Task statement:
Your job is to restate each entry word for word.

====

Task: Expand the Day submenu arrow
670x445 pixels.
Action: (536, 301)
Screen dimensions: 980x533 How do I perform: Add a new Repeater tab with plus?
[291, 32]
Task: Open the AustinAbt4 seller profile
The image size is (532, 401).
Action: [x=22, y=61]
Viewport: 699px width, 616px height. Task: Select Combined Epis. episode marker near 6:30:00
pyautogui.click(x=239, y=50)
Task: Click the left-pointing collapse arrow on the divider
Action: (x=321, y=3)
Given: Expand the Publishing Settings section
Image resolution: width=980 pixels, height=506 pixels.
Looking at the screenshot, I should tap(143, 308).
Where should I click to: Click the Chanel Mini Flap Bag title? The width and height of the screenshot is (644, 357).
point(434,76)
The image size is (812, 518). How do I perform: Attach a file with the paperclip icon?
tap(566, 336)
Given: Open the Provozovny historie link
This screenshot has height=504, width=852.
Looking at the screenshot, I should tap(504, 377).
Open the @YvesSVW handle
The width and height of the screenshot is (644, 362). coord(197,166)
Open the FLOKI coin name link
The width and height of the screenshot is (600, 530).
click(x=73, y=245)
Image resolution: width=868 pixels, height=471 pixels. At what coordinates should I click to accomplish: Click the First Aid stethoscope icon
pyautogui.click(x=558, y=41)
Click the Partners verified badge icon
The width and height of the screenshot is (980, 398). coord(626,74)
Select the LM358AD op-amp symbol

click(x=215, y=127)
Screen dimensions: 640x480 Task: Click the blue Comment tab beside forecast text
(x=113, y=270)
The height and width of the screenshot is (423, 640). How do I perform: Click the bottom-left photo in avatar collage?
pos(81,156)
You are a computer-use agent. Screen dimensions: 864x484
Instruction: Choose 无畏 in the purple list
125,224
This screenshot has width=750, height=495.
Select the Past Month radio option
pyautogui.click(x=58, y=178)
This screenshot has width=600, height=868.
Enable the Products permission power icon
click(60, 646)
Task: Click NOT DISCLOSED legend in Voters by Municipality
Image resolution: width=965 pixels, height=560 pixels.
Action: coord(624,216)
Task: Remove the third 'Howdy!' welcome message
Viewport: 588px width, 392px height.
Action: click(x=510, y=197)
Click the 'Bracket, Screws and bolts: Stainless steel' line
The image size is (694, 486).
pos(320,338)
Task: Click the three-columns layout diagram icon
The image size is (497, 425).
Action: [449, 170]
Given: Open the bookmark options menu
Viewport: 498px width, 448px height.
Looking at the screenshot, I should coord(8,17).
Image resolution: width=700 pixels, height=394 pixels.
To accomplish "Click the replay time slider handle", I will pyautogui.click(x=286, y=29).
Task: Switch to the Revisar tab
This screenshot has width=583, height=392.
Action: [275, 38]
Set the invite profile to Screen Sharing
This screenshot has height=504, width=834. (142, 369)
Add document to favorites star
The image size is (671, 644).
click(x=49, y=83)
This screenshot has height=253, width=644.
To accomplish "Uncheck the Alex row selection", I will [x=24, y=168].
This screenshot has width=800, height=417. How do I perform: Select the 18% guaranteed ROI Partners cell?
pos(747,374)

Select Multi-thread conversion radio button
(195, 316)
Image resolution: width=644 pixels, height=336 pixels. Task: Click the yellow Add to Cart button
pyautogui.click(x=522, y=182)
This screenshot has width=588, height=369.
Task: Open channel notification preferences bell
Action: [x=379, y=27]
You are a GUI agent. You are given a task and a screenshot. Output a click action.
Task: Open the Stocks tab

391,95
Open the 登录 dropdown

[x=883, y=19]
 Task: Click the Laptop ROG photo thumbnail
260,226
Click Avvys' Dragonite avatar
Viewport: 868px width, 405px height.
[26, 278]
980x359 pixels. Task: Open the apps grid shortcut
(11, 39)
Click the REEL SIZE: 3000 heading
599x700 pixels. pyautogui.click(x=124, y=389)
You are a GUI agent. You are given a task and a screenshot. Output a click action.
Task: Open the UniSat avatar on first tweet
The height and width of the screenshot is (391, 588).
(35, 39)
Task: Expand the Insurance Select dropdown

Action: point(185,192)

====

Solved exercise:
Task: Expand the Day submenu arrow
670x445 pixels.
Action: (536, 301)
Screen dimensions: 980x533 How do I perform: Add a new Repeater tab with plus?
[291, 32]
Task: Open the AustinAbt4 seller profile
The image size is (532, 401).
Action: [x=22, y=61]
Viewport: 699px width, 616px height. Task: Select Combined Epis. episode marker near 6:30:00
pyautogui.click(x=239, y=50)
Task: Click the left-pointing collapse arrow on the divider
Action: (x=321, y=3)
Given: Expand the Publishing Settings section
Image resolution: width=980 pixels, height=506 pixels.
Looking at the screenshot, I should tap(143, 308).
Where should I click to: Click the Chanel Mini Flap Bag title? The width and height of the screenshot is (644, 357).
point(434,76)
The image size is (812, 518). How do I perform: Attach a file with the paperclip icon?
tap(566, 336)
Given: Open the Provozovny historie link
This screenshot has height=504, width=852.
Looking at the screenshot, I should tap(504, 377).
Open the @YvesSVW handle
The width and height of the screenshot is (644, 362). coord(197,166)
Open the FLOKI coin name link
The width and height of the screenshot is (600, 530).
click(x=73, y=245)
Image resolution: width=868 pixels, height=471 pixels. At what coordinates should I click to accomplish: Click the First Aid stethoscope icon
pyautogui.click(x=558, y=41)
Click the Partners verified badge icon
The width and height of the screenshot is (980, 398). coord(626,74)
Select the LM358AD op-amp symbol

click(x=215, y=127)
Screen dimensions: 640x480 Task: Click the blue Comment tab beside forecast text
(x=113, y=270)
The height and width of the screenshot is (423, 640). How do I perform: Click the bottom-left photo in avatar collage?
pos(81,156)
You are a computer-use agent. Screen dimensions: 864x484
Instruction: Choose 无畏 in the purple list
125,224
This screenshot has width=750, height=495.
Select the Past Month radio option
pyautogui.click(x=58, y=178)
This screenshot has width=600, height=868.
Enable the Products permission power icon
click(60, 646)
Task: Click NOT DISCLOSED legend in Voters by Municipality
Image resolution: width=965 pixels, height=560 pixels.
Action: coord(624,216)
Task: Remove the third 'Howdy!' welcome message
Viewport: 588px width, 392px height.
Action: click(x=510, y=197)
Click the 'Bracket, Screws and bolts: Stainless steel' line
The image size is (694, 486).
pos(320,338)
Task: Click the three-columns layout diagram icon
The image size is (497, 425).
Action: [449, 170]
Given: Open the bookmark options menu
Viewport: 498px width, 448px height.
Looking at the screenshot, I should coord(8,17).
Image resolution: width=700 pixels, height=394 pixels.
To accomplish "Click the replay time slider handle", I will pyautogui.click(x=286, y=29).
Task: Switch to the Revisar tab
This screenshot has width=583, height=392.
Action: [275, 38]
Set the invite profile to Screen Sharing
This screenshot has height=504, width=834. (142, 369)
Add document to favorites star
The image size is (671, 644).
click(x=49, y=83)
This screenshot has height=253, width=644.
To accomplish "Uncheck the Alex row selection", I will [x=24, y=168].
This screenshot has width=800, height=417. How do I perform: Select the 18% guaranteed ROI Partners cell?
pos(747,374)

Select Multi-thread conversion radio button
(195, 316)
Image resolution: width=644 pixels, height=336 pixels. Task: Click the yellow Add to Cart button
pyautogui.click(x=522, y=182)
This screenshot has width=588, height=369.
Task: Open channel notification preferences bell
Action: [x=379, y=27]
You are a GUI agent. You are given a task and a screenshot. Output a click action.
Task: Open the Stocks tab

391,95
Open the 登录 dropdown

[x=883, y=19]
 Task: Click the Laptop ROG photo thumbnail
260,226
Click Avvys' Dragonite avatar
Viewport: 868px width, 405px height.
[26, 278]
980x359 pixels. Task: Open the apps grid shortcut
(11, 39)
Click the REEL SIZE: 3000 heading
599x700 pixels. pyautogui.click(x=124, y=389)
You are a GUI agent. You are given a task and a screenshot. Output a click action.
Task: Open the UniSat avatar on first tweet
The height and width of the screenshot is (391, 588).
(35, 39)
Task: Expand the Insurance Select dropdown

Action: point(185,192)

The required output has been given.